Tuesday, May 15, 2012

Robert B. Parker

What I try to do with reviews at this Bookshelf blog is keep it simple and spoiler-free, and let you know whether I'd recommend you pick up a copy of what I just read. Seems to work okay. This time, a few brief notes about the Spenser novels by Robert B. Parker.

Parker is one of those novelists of whom anybody who's interested in detective fiction is always aware, even if his actual writing might be unknown. He passed away two years ago, leaving behind an astonishing stack of books. With a little focus, anybody can finish Raymond Chandler in three weeks or so. Wikipedia lists sixty-eight novels by Parker, one of which is his completion of Chandler's unfinished Poodle Springs, and which I've been putting off reading for many years. Now that I see just how entertaining Parker's work is, I'm going to tackle that sometime soon.

On a whim, I checked 2003's Back Story out of the library. This is the thirtieth(!) of forty(!) novels featuring a PI in Boston called Spenser. By this point, Spenser's world and cast of supporting characters is very much established - the dude was averaging one Spenser novel about every ten months, so he had plenty of time to build up quite a world for him - and it crosses over into another series of books featuring a small-town police chief called Jesse Stone, who, in turn, crosses over into another series of books starring a PI named Sunny Randall. With Parker's characters adapted for television, it's easy to visualize the parts as played by Robert Urich, Avery Brooks, Tom Selleck and Helen Hunt, even if all that I really know of Boston, where all these stories are set, is a single day's whirlwind visit and all of those establishing shots of the city on Banacek.
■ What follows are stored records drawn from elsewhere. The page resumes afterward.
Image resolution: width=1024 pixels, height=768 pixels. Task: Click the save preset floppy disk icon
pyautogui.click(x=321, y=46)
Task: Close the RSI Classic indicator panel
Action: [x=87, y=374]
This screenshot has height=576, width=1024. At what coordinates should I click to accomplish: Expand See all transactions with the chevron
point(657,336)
Having finished Back Story, and reflecting that I might have enjoyed it a little better had Spenser not performed like a superhuman killing machine in an exciting sequence set at night in Harvard's stadium, I went back to the beginning and have read the first three novels. 1973's Godwulf Manuscript has the dry humor down from the start, and some obvious Parker tropes like incredibly detailed accounts of what Spenser cooks for himself and an unflinching use of corporate trademarks. It's distasteful and dated beyond belief in some regards - Spenser beds a mother and her daughter in the same day, and I can't imagine anybody reading that today without a furrowed brow - but the investigation is interesting and I enjoyed how Parker basically telegraphed to all his readers that he's going to remain obsessed with university campuses for the next thirty-something years.
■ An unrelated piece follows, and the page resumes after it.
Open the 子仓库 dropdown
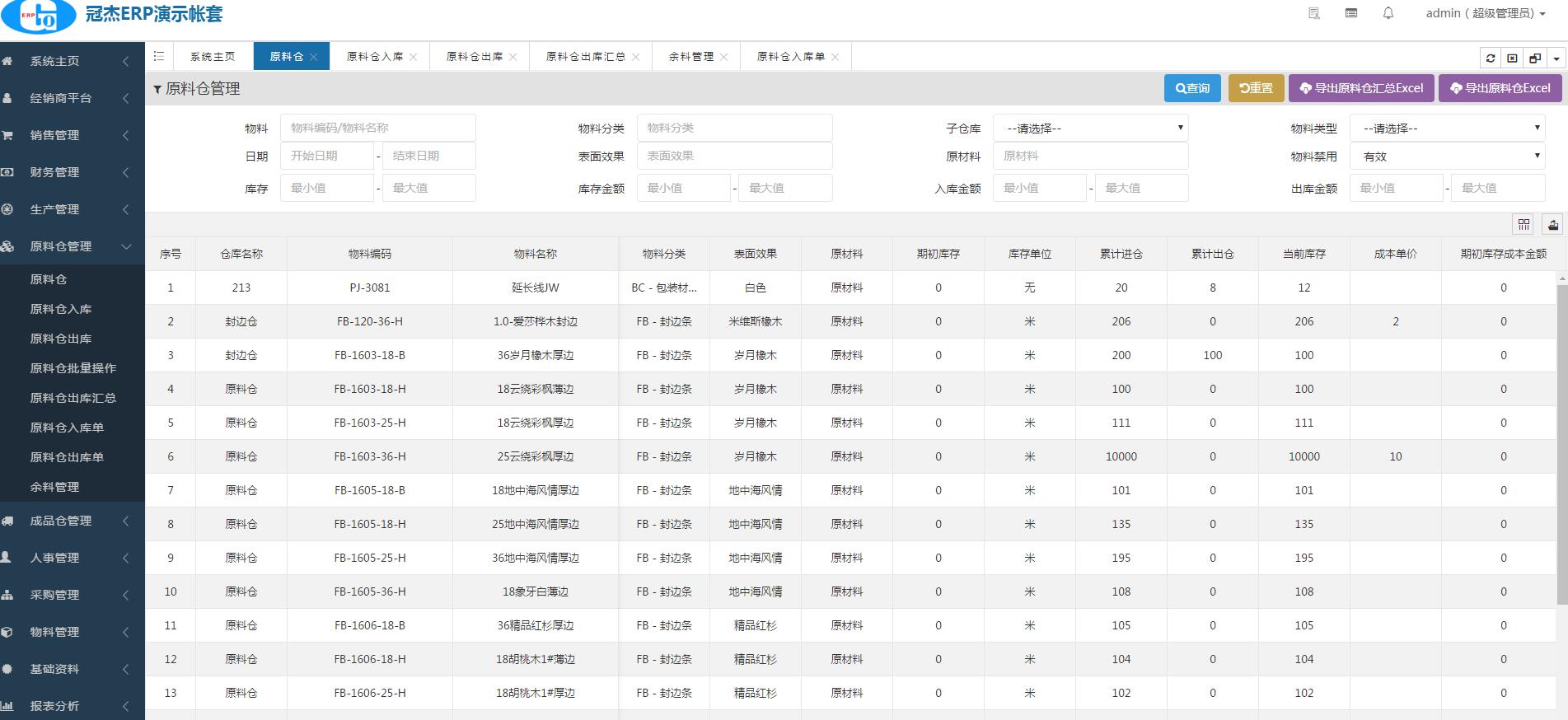The width and height of the screenshot is (1568, 720). click(1090, 129)
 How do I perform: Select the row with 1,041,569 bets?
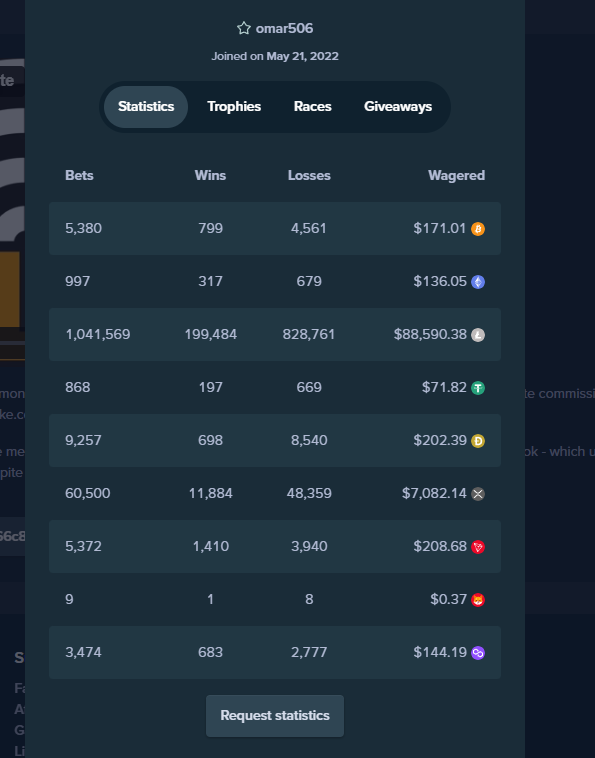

1974's God Save the Child has a hysterical moment early on where Spenser, leaving town and driving north through suburban sprawl, engages in an incredibly long run-on sentence where he describes every awful thing that he passes on the state highway, and it introduces one of his regular supporting players and lovers, Susan, but is otherwise a skippable story of bodybuilders and missing kids, with that very ugly 1970s distaste for homosexuality leaking from every page. 1975's Mortal Stakes is a much better read, with an ugly secret threatening the career and the marriage of a star Red Sox pitcher, thanks to a far-too powerful radio personality knowing more about the team's scandals than he should.

I've enjoyed three of the four books a great deal, and am about to start on the celebrated Promised Land, which won the Edgar Award for best mystery novel of 1975 and later served as the pilot for the ABC Spenser: For Hire TV series. Even if I only keep enjoying three of each four books, then I figure I have fifty-one good reads in front of me.

1 comment:

Tam said...

If you think Parker wrote a lot of books, check out the even more prolific Ed McBain, who also wrote great detective novels. Unfortunately people get the wrong idea about McBain on account of The Simpsons, but he wrote very entertaining novels which have been a huge influence on stuff like Hill Street Blues, Homicide and Alan Moore's Top 10. Pretty much all the novels are worth a read, but taken as a whole they give an incredible account of how urban crime and big city life has changed over the past half century.